[Coco] Disk Drive FD 501 Floppy

Gene Heskett gheskett at shentel.net
Mon Apr 15 01:42:25 EDT 2019


On Sunday 14 April 2019 23:17:59 Melanie and John Mark Mobley wrote:

> If I let my floppy drive warm up (stay turned on for 25 minutes) then
> I can boot OS9.
> If I do not let it warm up then it hangs after two lines of "..."
> dots. What could be wrong with my 501 floppy drive or 501 floppy
> controller? If I turn off the computer but leave on the floppy drive
> for a cool down time, then turn the computer back on it will work just
> fine.  So the problem is with the floppy drive or floppy controller.
> Another time we swapped out the floppy drive and that fixed it, so
> that narrows it down to the floppy drive.
> How many parts make up the floppy drive?  Power supply, Floppy drive 0
> & 2., Floppy drive 1 & 3, and ribbon cable.
> The ribbon cable is new.
> Should I swap floppy drive 0 & 2 for floppy drive 1 & 3?
> What adjustments can be made to floppy drives?  Fix the power supply,
> belt, rpm, head alignment, ...
> Can I get it repaired at the CoCoFEST?
>
> John Mark Mobley

I am a C.E.T. At their advanced age John, and the symptoms you describe, 
my bet is on the physically big filter caps in the supply being "dried 
out". This causes a loss of capacitance, and a rise in the ESR. ESR is 
equivalent series resistance, generally caused by oxidized connections 
between the foil of the capacitor, and the terminal you see coming out 
of the bottom where the wires are soldered on.

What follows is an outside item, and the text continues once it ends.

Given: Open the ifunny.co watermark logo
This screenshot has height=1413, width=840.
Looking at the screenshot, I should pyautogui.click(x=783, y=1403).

Disassemble it to where you can see them, and if the tops of the cans are 
bulged, (generally indicating high ESR which causes heating, which may 
get better at higher temps) or the base shows any whitish leakage, 
replace them with more modern equivalents for voltage and capacity.  You 
can generally go up in capacity, but not down in voltage unless they are 
35 or 50 volt parts now, in which case you can go down to 16 volts as 
the supply for the motors is 12, and there's generally a regulator to 
make 5 for the drives logic. It may have a smaller cap on its output, in 
which case replace it too.  The capacitance is not super critical, but 
the ESR is.

But few test meters can do a decent job of measuring ESR. The best one 
(the Capacitor Wizard) is $200 or more. If any doubt, replace.

Generally, an electrolytic capacitor will stay "formed" longer if they 
are being operated right at their nameplate voltage, but caps marked 6.3 
and 16 volts so they are in the top 30% of their voltage rating will 
work and almost as long. A 50 volt cap, in a 5 volt circuit, has got to 
be about dead by now.

If you aren't handy with a soldering iron and rosin cored solder and own 
a solder sucker, there are several on this list who are.  And are 
probably within a Saturday trips driving range, I am not.

Take care you two.

Cheers, Gene Heskett
-- 
"There are four boxes to be used in defense of liberty:
 soap, ballot, jury, and ammo. Please use in that order."